Stored data entries
== Segment start ==

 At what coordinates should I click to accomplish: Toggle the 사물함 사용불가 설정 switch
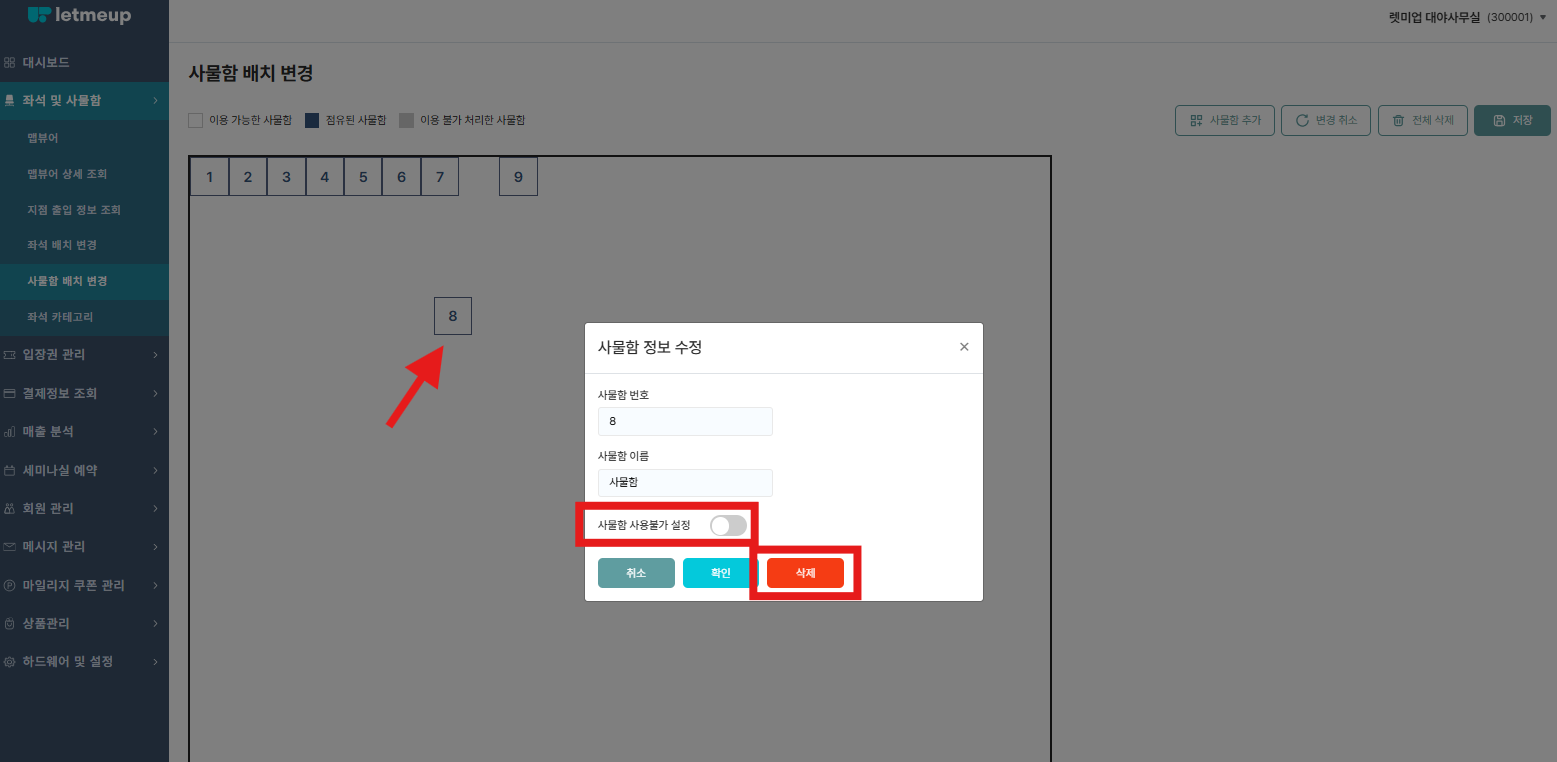pos(728,525)
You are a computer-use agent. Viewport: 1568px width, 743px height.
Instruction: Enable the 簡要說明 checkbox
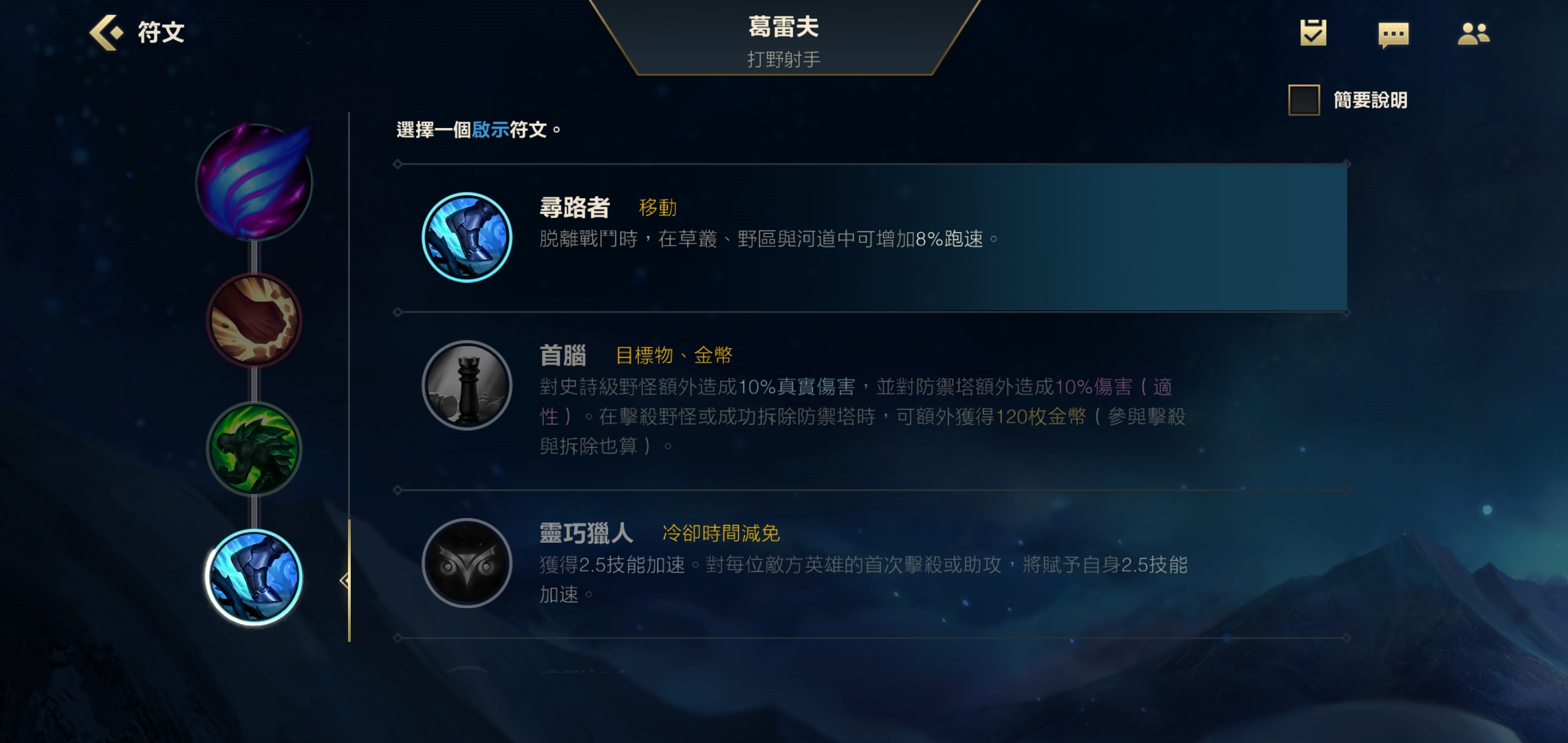1304,100
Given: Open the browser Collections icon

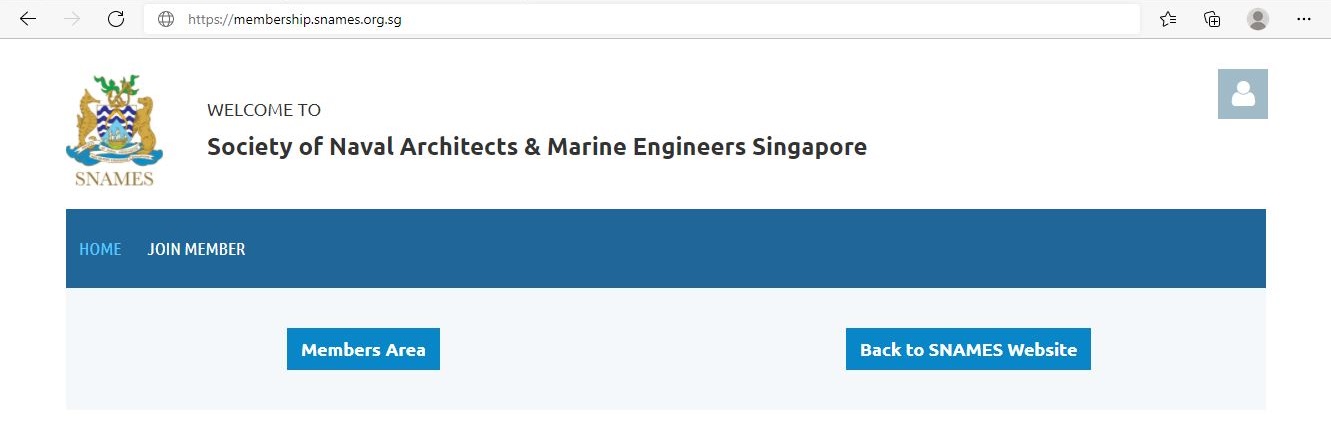Looking at the screenshot, I should (1212, 19).
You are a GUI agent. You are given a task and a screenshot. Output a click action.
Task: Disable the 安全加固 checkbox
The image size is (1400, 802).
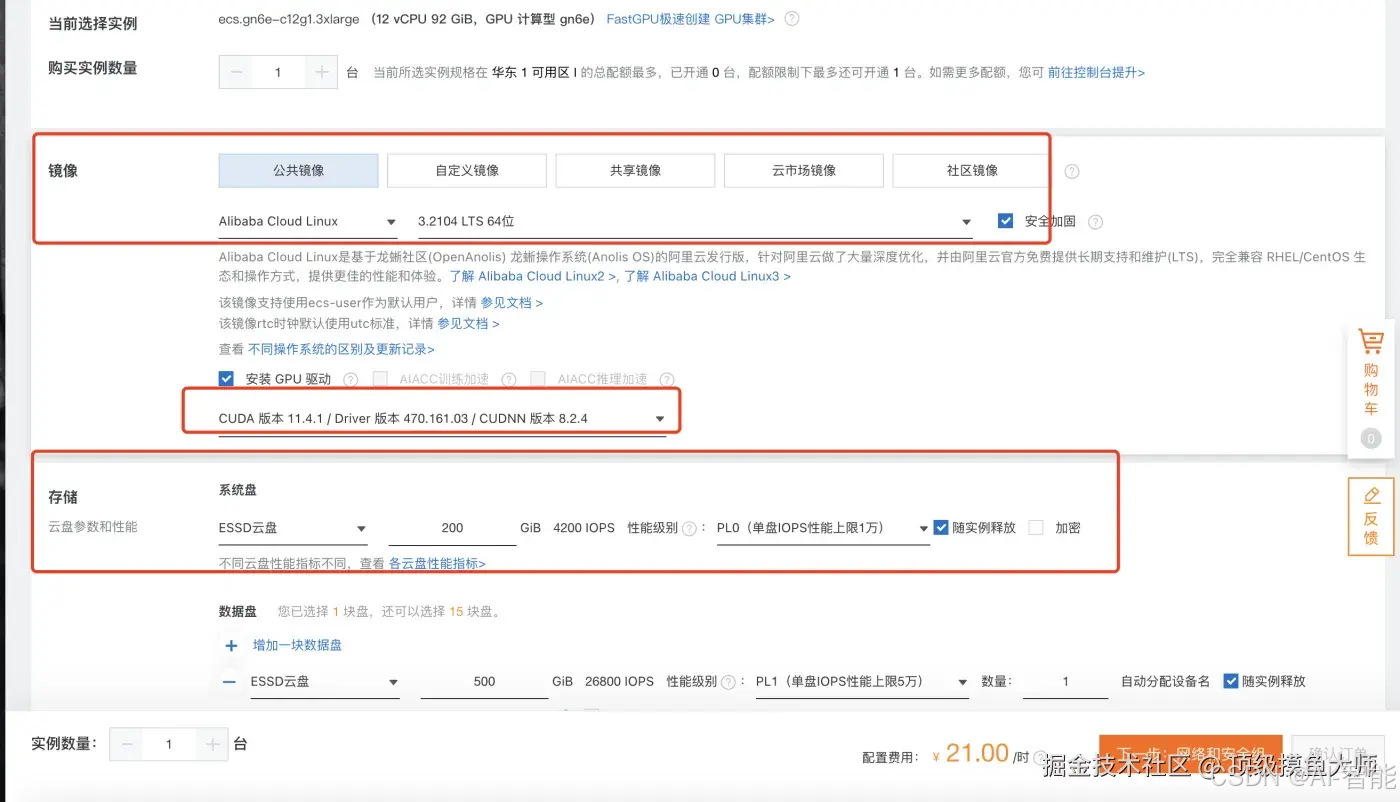coord(1005,221)
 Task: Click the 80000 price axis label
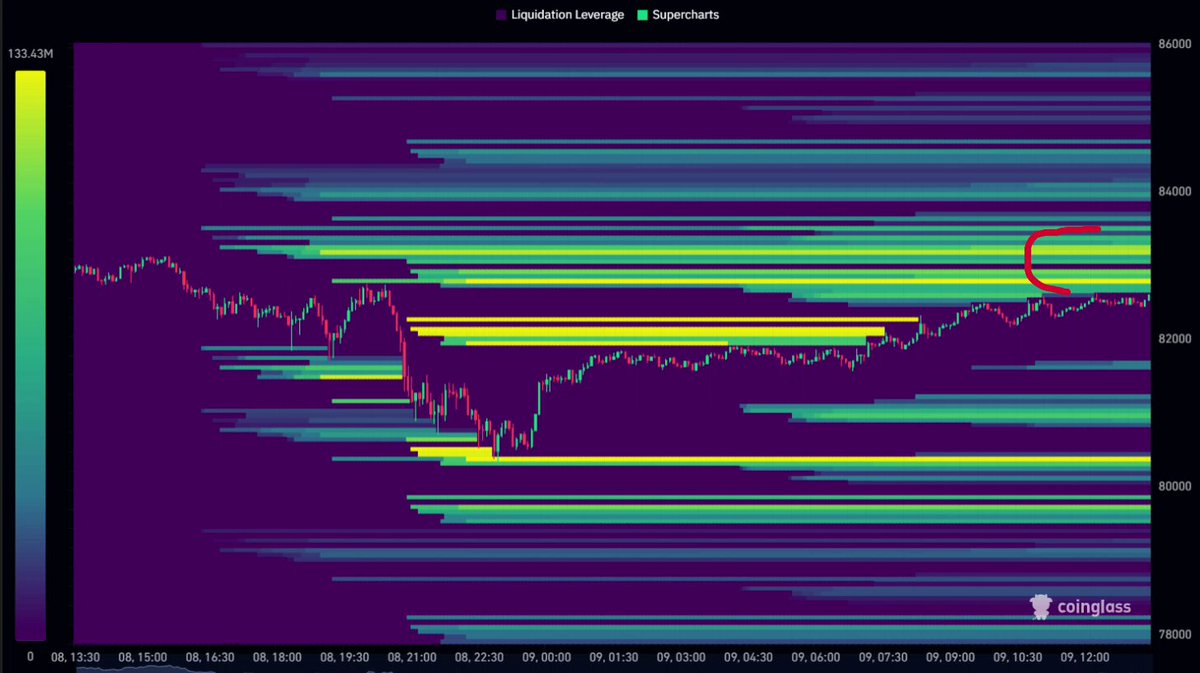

== Segment end ==

Directions: The number of lines in the records that include "agent" is what is needed, with no other words.

Answer to this problem: 2